Even in ‘exceptional cases’, the Justice Iyer Committee recommended that special reasons be recorded for arrest and remand, upon which the woman “may be given the option to go home after executing a bond of her own with a condition that she will report before a probation officer of a women’s police station” (p. 59). In case of detention, women should be allowed to meet their families with a “weekend leave system” (p. 59). This recommendation provides a jurisprudential basis for interrogating exceptional laws such as the UAPA, which put an embargo on bail, and suggest methods of ensuring that women’s personhood and dignity is preserved while they wait for their trials to be completed. Anything less than this, is derogatory to all women. For the personhood and dignity of women is an ‘inviolable’ value, and women are entitled to ‘special treatment’ as guaranteed by the constitutional order (p. 57).

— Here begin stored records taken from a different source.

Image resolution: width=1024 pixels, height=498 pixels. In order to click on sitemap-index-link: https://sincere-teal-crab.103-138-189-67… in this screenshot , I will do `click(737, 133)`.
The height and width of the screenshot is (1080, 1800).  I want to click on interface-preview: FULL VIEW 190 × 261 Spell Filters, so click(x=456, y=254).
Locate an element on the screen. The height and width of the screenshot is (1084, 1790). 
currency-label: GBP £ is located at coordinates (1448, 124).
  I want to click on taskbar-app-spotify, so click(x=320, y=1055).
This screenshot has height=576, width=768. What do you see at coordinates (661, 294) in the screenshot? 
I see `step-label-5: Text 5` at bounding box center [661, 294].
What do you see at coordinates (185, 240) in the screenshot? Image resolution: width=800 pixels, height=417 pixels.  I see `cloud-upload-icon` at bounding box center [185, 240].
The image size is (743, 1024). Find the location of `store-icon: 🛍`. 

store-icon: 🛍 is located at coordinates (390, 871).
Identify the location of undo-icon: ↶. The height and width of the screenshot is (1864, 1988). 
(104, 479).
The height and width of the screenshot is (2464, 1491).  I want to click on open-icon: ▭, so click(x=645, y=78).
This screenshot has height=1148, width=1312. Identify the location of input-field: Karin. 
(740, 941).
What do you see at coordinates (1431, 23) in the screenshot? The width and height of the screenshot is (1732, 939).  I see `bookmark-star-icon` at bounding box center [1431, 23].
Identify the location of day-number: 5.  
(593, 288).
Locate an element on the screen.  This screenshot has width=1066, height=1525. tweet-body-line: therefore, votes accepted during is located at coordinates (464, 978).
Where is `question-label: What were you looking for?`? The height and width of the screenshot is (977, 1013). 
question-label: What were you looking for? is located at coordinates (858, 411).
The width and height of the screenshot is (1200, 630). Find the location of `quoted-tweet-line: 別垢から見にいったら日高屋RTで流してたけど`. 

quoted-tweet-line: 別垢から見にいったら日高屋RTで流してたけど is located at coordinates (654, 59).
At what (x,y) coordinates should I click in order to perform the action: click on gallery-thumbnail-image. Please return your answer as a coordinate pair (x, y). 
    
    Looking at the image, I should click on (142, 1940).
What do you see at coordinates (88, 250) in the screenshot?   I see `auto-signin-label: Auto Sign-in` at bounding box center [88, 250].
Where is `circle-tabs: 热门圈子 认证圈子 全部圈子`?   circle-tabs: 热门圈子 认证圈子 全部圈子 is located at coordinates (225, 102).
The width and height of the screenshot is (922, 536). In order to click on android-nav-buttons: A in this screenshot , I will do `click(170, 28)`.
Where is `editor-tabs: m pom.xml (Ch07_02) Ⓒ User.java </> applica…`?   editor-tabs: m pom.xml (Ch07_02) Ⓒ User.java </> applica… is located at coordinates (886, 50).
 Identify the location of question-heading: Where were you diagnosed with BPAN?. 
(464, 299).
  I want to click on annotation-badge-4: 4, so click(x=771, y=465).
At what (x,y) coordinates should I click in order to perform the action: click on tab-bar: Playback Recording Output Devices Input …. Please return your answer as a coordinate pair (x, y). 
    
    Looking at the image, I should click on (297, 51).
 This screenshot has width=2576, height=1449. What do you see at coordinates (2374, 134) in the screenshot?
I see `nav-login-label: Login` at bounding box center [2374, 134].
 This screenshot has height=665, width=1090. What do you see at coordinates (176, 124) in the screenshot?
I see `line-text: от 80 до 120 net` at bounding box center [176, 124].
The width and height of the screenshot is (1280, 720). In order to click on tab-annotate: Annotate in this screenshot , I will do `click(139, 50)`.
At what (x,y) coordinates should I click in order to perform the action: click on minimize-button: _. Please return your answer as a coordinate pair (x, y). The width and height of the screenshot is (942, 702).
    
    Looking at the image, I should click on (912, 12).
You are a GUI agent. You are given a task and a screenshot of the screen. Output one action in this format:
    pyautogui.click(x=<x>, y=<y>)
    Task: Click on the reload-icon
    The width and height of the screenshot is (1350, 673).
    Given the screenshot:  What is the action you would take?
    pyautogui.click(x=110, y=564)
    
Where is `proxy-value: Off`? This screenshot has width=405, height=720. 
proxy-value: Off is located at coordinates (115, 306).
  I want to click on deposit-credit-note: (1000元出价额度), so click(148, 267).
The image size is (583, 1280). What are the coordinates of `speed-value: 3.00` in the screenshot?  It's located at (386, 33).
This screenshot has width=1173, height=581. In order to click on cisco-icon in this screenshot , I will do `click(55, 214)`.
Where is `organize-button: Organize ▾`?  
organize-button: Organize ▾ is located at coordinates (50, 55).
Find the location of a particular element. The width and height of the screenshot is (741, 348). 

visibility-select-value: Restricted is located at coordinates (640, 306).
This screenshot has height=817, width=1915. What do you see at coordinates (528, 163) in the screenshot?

Written after the Mathura Open Letter and bearing the imprint of the women’s movement, the National Expert Committee on Women Prisoners report would grieve today for having failed women undertrials. It would lament that our courts and legislators ignored this groundwork for a jurisprudence of what might be called an early gender specific ‘abolitionist’ perspective. The Committee would be stunned that today women who participate in social movements, especially Muslim women, farmers, activists, journalists and students, are increasingly treated as criminals, only for raising their voices as citizens – and as women.

Is this penal policy of the state not derogatory to all women? Really speaking, why must we, as citizens, tolerate the expansion and even celebration of cruel forms of pre-trial detention and masculinist carceral cultures of the state?

Pratiksha Baxi is Professor at the Centre for the Study of Law and Governance, JNU, Delhi.